| The task |
Every entry below must be repeated exactly; skip the pictures.

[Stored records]
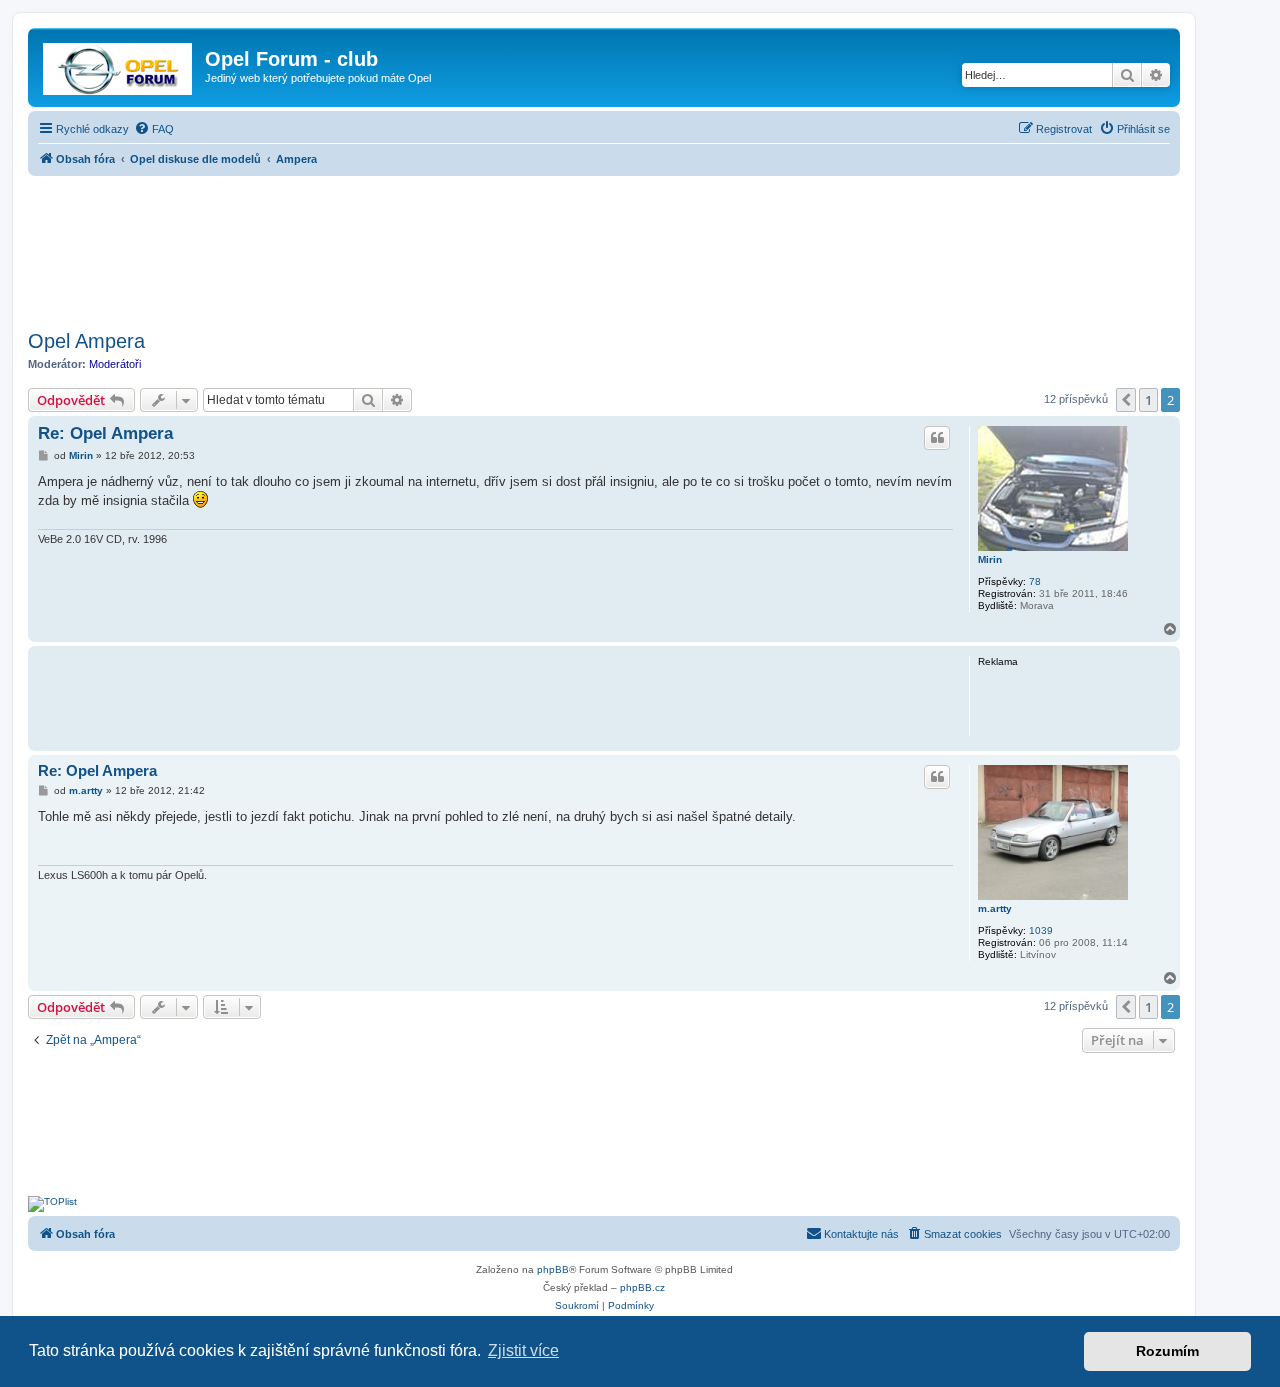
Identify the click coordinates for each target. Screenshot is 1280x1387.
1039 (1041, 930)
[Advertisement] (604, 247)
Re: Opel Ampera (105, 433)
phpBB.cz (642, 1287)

| Result |
Identify the click coordinates for each target. Screenshot is 1280x1387.
1039 (1041, 930)
[Advertisement] (604, 247)
Re: Opel Ampera (105, 433)
phpBB.cz (642, 1287)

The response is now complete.